The story of DataPlatformGenerator.com

Dec 01, 2021

Picture Data Solution — Photo by FORTYTWO on Unsplash

The Picture

A big problem with the data domain today is that we have an explosion of tools, but very few End-2-End solutions, and especially turnkey or out-of-the-box solutions. Though we may understand and experience the utility of a particular tool, or quantify somehow its value, once this tool is part of a bigger "Picture" integrated with other tools in a solution, this utility and value might fade away or become less relevant.

So far, during my professional career, no one was able to answer this "simple" question: "What is the value of your data solution?" All the discussions around this subject are about CAPEX, OPEX, TCO, which are valid points but stressful for the CTO, CIO, Enterprise Architects, and other important stakeholders.

Failing to answer this question in a few and simple words may lead to different results:

Your data program is poorly financed or worst, canceled.
Your small data team cannot grow, "because we have a lot of people doing the same stuff in Excel".
Your fancy "modern data stack" solution is put on hold as "it will generate more technical debt".
Your data governance initiative is a "must" because and only for the GDPR scarecrow.

If you have an answer to this question, and it can be expressed in one simple sentence, please send your comments, I'm always open to learning.

The Story

If you are not yet bored with my little surgical incision in the most wanted worldwide data unknown, bear with me a few minutes, as I go into details and tell you a story from my consultancy career.

But first, a short background on what a data solution is about, for everyone to understand.

An End-2-End data solution is usually built from several components: a data extraction and integration component, a data repository component, a data transformation component, a data visualization component, a data science component, a data management component, and so forth.

Some of these are seen as platforms fulfilling multiple capabilities, some of them are dedicated software fulfilling one maximum of two capabilities, and some of them are just plugins or libraries that sit on top or integrate with these aforementioned components.

For the sake of simplicity, in this article, I will call them "tools", though I feel that some of you reading this will disagree with me.

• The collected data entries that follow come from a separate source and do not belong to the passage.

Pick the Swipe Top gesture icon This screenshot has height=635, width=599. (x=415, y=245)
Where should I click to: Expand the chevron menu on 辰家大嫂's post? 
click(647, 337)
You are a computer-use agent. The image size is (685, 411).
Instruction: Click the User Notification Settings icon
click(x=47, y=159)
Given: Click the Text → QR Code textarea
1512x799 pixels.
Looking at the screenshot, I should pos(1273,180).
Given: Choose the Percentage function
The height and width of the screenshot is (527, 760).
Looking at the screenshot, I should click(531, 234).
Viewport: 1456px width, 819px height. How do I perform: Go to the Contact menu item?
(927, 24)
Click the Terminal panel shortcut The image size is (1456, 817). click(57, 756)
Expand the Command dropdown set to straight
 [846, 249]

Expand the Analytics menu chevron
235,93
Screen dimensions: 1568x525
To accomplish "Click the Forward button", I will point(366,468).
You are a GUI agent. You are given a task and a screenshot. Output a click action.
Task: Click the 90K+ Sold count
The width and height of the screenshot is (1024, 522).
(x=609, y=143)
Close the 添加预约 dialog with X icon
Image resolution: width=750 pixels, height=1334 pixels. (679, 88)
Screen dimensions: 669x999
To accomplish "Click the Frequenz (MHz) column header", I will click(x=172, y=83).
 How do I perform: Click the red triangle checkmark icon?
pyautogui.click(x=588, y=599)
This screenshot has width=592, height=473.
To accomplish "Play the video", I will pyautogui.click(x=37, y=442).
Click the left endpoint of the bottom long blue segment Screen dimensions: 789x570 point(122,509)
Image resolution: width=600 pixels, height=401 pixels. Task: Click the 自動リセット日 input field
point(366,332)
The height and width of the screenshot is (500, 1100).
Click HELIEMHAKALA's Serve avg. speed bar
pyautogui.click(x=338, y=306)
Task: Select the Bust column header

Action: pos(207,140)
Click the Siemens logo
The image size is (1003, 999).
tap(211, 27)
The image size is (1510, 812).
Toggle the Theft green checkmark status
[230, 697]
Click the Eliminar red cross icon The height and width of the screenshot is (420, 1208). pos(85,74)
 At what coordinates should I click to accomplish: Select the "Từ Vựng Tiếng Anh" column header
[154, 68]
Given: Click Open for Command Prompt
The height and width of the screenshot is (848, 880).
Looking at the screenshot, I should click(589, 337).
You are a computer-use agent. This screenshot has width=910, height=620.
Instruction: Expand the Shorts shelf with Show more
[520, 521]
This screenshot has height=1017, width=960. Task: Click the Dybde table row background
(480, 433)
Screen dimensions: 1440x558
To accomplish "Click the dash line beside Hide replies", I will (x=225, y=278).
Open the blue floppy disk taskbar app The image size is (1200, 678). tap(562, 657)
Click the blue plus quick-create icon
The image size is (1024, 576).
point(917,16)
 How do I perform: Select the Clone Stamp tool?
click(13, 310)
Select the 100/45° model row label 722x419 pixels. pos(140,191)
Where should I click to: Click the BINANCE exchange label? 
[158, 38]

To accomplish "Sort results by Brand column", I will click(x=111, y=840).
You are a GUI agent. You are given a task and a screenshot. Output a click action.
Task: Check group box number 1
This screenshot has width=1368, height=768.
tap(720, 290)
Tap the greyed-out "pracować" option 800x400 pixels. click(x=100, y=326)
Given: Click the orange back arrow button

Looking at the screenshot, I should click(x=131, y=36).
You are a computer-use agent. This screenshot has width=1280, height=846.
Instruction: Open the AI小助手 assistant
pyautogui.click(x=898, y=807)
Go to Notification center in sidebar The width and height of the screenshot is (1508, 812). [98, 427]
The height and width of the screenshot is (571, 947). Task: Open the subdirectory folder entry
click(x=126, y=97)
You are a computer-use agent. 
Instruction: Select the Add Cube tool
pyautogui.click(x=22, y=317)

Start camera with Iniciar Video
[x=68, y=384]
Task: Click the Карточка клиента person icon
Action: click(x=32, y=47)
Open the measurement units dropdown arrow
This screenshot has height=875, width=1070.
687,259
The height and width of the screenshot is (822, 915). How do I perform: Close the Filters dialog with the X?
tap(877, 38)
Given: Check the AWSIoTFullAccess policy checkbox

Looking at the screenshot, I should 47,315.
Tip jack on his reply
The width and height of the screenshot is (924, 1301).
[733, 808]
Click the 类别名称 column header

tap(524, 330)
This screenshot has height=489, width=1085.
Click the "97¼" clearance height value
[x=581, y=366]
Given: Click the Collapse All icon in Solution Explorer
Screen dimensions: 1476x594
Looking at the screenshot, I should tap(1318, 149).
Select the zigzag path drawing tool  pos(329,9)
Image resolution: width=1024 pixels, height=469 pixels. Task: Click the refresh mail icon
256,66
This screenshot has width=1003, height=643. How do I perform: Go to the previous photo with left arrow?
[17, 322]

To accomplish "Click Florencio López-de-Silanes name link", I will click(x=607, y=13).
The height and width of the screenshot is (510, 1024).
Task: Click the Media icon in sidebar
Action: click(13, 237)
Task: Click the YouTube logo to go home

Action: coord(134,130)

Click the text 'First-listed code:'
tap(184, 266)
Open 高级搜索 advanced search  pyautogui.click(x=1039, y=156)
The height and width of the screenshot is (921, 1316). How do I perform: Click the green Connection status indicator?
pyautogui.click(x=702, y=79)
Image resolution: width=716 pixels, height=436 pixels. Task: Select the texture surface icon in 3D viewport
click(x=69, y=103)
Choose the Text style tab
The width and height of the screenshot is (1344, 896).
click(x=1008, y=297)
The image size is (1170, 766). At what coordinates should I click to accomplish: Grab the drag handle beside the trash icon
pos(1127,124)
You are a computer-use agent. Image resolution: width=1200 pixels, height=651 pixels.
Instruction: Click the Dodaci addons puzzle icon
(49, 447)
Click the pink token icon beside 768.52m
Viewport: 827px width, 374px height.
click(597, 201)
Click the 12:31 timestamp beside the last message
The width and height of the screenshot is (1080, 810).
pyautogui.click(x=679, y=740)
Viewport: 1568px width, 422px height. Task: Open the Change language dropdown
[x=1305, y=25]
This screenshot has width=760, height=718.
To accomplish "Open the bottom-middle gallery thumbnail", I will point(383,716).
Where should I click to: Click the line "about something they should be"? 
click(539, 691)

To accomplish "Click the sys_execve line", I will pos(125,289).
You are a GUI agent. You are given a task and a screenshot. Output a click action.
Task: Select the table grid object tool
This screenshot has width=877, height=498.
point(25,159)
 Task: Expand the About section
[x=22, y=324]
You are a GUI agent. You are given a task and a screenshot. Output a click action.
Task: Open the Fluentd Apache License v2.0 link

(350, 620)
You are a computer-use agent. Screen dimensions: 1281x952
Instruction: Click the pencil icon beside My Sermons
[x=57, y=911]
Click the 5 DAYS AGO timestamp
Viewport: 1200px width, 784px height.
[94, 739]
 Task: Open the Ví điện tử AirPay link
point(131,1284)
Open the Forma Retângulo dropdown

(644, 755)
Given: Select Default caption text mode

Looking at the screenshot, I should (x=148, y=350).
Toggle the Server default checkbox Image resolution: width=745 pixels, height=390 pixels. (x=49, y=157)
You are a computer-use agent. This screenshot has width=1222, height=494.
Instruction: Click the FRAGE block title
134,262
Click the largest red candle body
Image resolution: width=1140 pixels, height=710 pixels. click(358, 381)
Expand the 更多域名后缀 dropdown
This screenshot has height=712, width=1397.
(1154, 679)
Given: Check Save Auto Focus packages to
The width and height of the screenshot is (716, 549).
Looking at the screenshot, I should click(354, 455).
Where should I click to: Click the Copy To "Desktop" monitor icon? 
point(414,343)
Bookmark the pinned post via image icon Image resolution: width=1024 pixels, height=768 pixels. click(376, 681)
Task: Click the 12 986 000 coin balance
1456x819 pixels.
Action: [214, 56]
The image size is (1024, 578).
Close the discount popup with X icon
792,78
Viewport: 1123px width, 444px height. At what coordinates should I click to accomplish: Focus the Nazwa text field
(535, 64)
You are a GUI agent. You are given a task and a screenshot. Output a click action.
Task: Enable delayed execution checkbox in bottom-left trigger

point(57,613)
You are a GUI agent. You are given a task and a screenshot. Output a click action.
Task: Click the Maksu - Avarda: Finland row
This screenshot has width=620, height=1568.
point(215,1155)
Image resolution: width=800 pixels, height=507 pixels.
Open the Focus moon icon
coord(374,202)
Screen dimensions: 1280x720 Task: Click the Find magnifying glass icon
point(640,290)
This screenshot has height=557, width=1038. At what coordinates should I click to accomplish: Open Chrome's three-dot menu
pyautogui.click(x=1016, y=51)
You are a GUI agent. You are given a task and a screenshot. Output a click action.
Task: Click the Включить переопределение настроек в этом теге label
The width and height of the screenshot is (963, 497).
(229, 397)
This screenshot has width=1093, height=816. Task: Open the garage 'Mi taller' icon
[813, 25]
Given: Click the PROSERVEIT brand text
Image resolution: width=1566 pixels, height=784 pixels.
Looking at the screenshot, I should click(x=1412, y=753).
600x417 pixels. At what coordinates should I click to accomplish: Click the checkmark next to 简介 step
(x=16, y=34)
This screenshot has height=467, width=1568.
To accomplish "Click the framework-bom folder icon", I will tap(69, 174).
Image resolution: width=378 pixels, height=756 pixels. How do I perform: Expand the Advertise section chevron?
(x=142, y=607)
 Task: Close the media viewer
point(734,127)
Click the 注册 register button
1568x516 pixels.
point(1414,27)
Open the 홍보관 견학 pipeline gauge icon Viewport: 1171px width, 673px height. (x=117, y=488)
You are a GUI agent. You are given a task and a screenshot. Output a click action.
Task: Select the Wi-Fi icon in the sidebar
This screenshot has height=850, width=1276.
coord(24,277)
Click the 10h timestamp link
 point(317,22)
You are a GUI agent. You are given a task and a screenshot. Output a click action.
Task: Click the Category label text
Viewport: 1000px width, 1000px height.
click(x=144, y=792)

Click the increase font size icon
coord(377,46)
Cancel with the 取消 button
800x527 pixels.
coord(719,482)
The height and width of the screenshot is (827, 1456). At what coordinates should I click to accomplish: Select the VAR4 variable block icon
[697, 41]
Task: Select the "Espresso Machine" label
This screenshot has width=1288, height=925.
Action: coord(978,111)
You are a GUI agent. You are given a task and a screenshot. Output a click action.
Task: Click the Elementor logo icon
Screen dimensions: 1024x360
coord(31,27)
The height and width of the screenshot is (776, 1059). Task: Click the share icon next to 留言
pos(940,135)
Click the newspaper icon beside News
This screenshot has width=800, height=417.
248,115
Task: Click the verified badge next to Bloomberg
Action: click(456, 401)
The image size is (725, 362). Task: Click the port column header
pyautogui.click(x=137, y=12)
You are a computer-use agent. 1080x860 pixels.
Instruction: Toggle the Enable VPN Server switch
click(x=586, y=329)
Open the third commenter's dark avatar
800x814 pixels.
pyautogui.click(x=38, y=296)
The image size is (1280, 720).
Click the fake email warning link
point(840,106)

According to a study made by Gartner a couple of years ago, an End-2-End data solution inside a company is built from at least 10 tools, and to put all these puzzles pieces together is always challenging for them.

Now, back to the story…

I was working for a big client, with thousands of employees, with the scope to optimize and rationalize their current data solution landscape and prepare it to evolve and support the digital transformation journey of the company.

I started to work and after one month we were able to identify all the data tools in the company. We found not 10, not 20,… but 111 data tools this company was using or… somehow using! A magic number, I may say!

I informed my boss, and he told me:

"Adrian, let's put all of them in a big picture on our wall, to scare people away when they enter our office!", so the "Picture Data Solution" concept was born.

With the Picture Data Solution in hand, we went to my boss's boss, and after 4h discussion - where multiple words invoking divinity and several anatomy elements that I cannot describe here - the final decision was to find a way to simplify, optimize and standardize the current data solution landscape.

For the next 3 months, I was the "Picasso" of the enterprise diagraming tools, struggling to come up with the ideal solution for my client. Version 27 was the lucky one, where from 111 data tools we reduce to 23 of them.

My way of approaching this problem was using TOGAF enterprise architecture standards, where you take each tool, decompose it into application components and functions, map them to different business processes and capabilities, and at the end, you build a matrix where you can spot the overlapping ones.

In this case, we had, for example, 5 data extraction, transformation, and integration tools (ETL tools), 12 relational databases, 8 visualization tools. From the discussion with users, we got the information that some of the tools are not used at all, some are used a couple of times per year/month, and only a few of them are used in the day-by-day operations. That was my base core for Version 27 of the Picture Data Solution.

The big day has come, and we presented these findings in the SteerCo meeting, to all the important stakeholders in the company. This was the first time they uttered the words: transparency, clarity related to data solutions costs, as in the meantime we managed to assign some financial metrics to our picture.

The other outcome of this meeting was kind of unexpected for me or I was just not prepared at that time to give a response.

When you have thousands of employees working with some of these 111 data tools, What will be the best way to tell them that in 12/24 months they will only use 23 of them?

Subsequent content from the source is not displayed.